#### TASK TO CARRY OUT
From first line to last, transcribe the listing exactly and skip any image.

#### EXERCISE DATA
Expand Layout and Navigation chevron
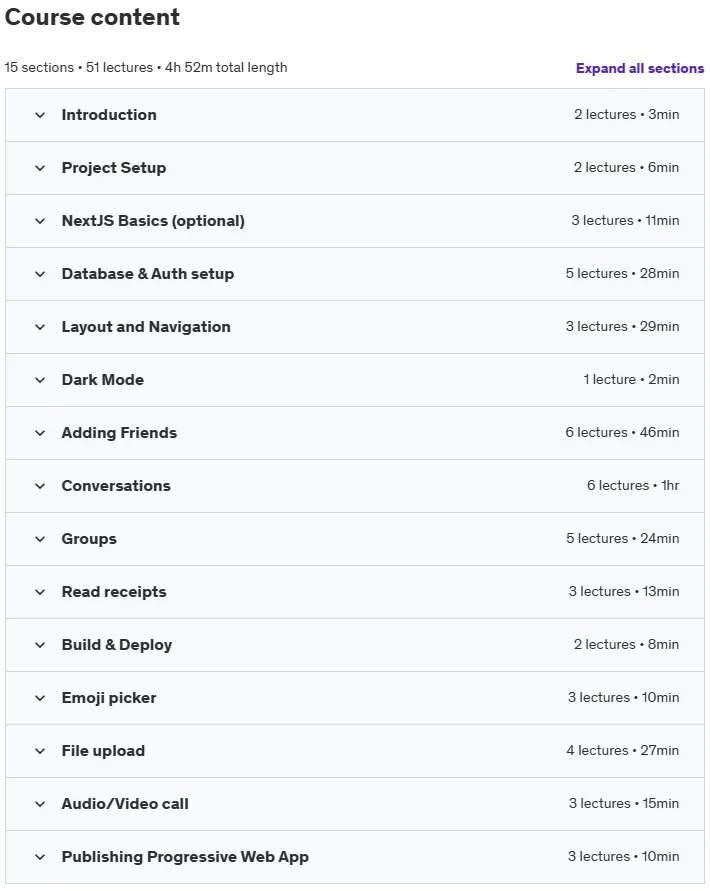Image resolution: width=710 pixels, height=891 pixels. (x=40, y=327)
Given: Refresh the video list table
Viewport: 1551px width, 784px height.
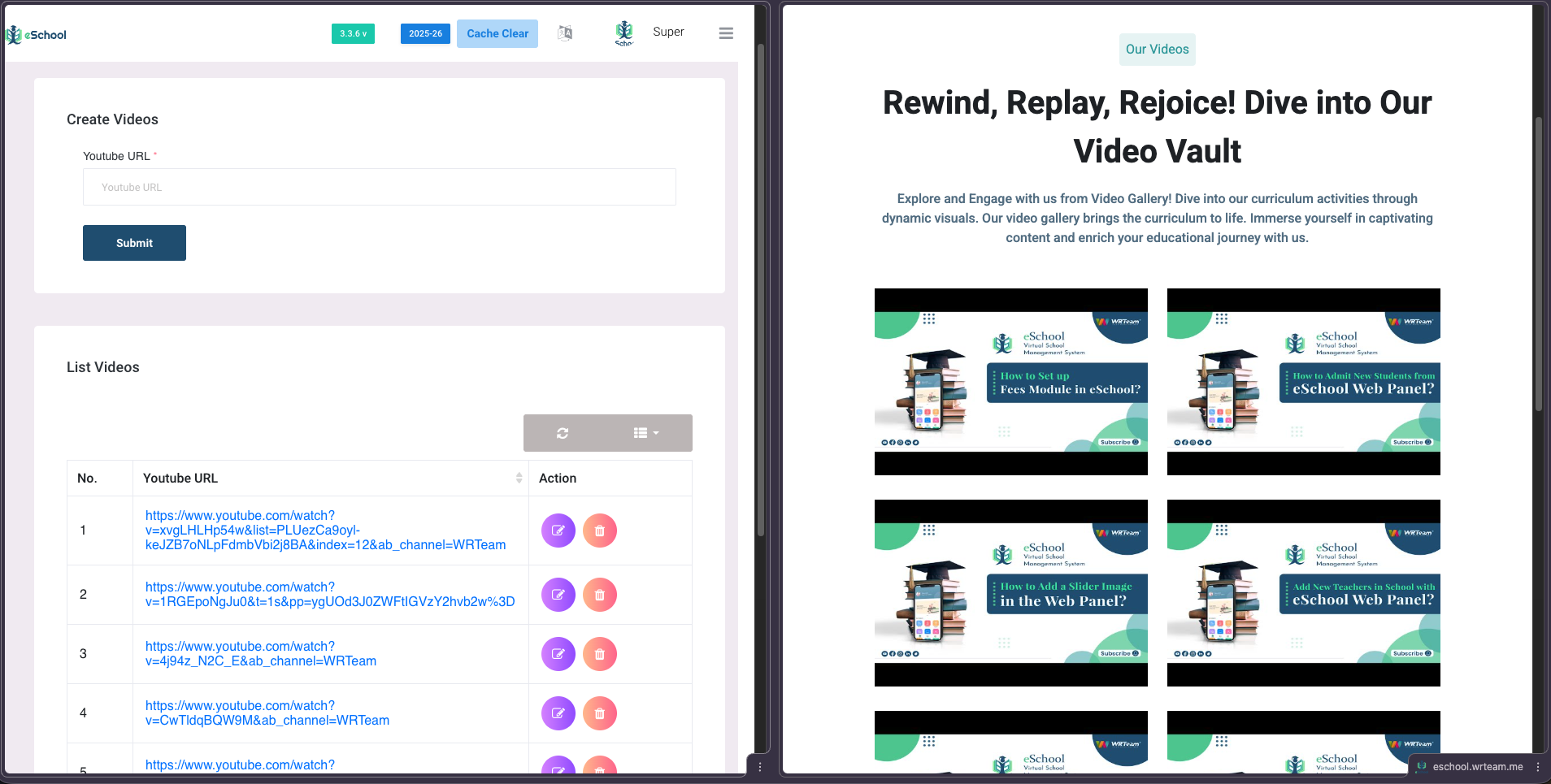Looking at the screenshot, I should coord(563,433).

#### OUTPUT FOR THIS EXERCISE
Expand Layout and Navigation chevron
Image resolution: width=710 pixels, height=891 pixels. (x=40, y=327)
Given: Refresh the video list table
Viewport: 1551px width, 784px height.
Looking at the screenshot, I should coord(563,433).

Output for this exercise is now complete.